O próprio PT paranaense já encomendou um diagnóstico a respeito do número de cargos, além dos tipos de funções e, segundo algumas lideranças ouvidas pela reportagem, a preocupação é evitar a composição desse quadro com base em critérios meramente políticos e fisiológicos.
Os cargos, na sua maioria denominados Direção de Assessoramento Superior (DAS) podem ser ocupados por pessoas nomeadas independente de serem servidores concursados. Dos 226 cargos no Estado, 102 são DAS. O restante, embora incidam comissões e gratificações pela função exercida, só podem ser ocupados por funcionários de carreira do próprio órgão. No caso dos DAS o salário pode variar de R$ 1,2 mil a R$ 7,5 mil.

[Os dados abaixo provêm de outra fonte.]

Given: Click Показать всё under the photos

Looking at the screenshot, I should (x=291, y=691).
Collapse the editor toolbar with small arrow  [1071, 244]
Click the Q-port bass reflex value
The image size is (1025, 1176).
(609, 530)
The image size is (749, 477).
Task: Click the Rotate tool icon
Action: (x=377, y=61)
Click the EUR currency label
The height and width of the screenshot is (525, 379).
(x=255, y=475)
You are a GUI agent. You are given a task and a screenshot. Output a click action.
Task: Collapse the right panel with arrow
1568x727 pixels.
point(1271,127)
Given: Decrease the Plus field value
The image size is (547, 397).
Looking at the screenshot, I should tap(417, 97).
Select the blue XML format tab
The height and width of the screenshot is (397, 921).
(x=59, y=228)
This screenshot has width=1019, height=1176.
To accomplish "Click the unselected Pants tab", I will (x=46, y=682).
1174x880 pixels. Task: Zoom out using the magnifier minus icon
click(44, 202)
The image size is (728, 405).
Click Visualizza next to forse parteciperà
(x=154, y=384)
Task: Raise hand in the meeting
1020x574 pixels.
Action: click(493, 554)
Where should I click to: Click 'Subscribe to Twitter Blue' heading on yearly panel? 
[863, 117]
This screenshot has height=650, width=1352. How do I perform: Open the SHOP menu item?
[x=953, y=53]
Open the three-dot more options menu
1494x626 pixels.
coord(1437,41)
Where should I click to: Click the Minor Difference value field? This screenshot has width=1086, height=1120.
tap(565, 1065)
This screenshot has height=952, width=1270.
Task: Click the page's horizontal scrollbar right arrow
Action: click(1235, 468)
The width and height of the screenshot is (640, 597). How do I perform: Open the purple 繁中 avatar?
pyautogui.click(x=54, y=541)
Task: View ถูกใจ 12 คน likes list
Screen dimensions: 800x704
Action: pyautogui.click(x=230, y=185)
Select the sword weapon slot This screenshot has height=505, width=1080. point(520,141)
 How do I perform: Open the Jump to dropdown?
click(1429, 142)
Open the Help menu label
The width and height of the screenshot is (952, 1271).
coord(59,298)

O que os petistas pregam é justamente uma mudança na concepção e no desempenho dessas funções, historicamente utilizadas como feudos políticos, onde a indicação nem sempre corresponde aos critérios de competência e conhecimento na área. Praticamente todos os ministérios, secretarias, autarquias e estatais mantém no Estado representações, cujas chefias são indicadas pelas instituições superiores. São na sua maioria chefes de departamentos, agências, delegados, inspetores, diretores, procuradores, entre outras funções de comando.``É preciso haver critérios, mas não apenas políticos e ideológicos``, defende o deputado federal Padre Roque Zimmermann.
Em uma reunião ampliada marcada para hoje à noite em Curitiba, a Executiva Estadual do PT iniciará as discussões a respeito do assunto. O comando do partido, juntamente com a bancada petista na Assembléia Legislativa está realizando um diagnóstico à respeito do quadro comissionado da administração federal no Estado. ``Vamos propor uma outra forma de ação, e se for o caso submeter alguns órgãos a auditorias, além do acompanhamento sitemático dessas chefias, com metas de trabalho e cobranças``, adiantou o petista.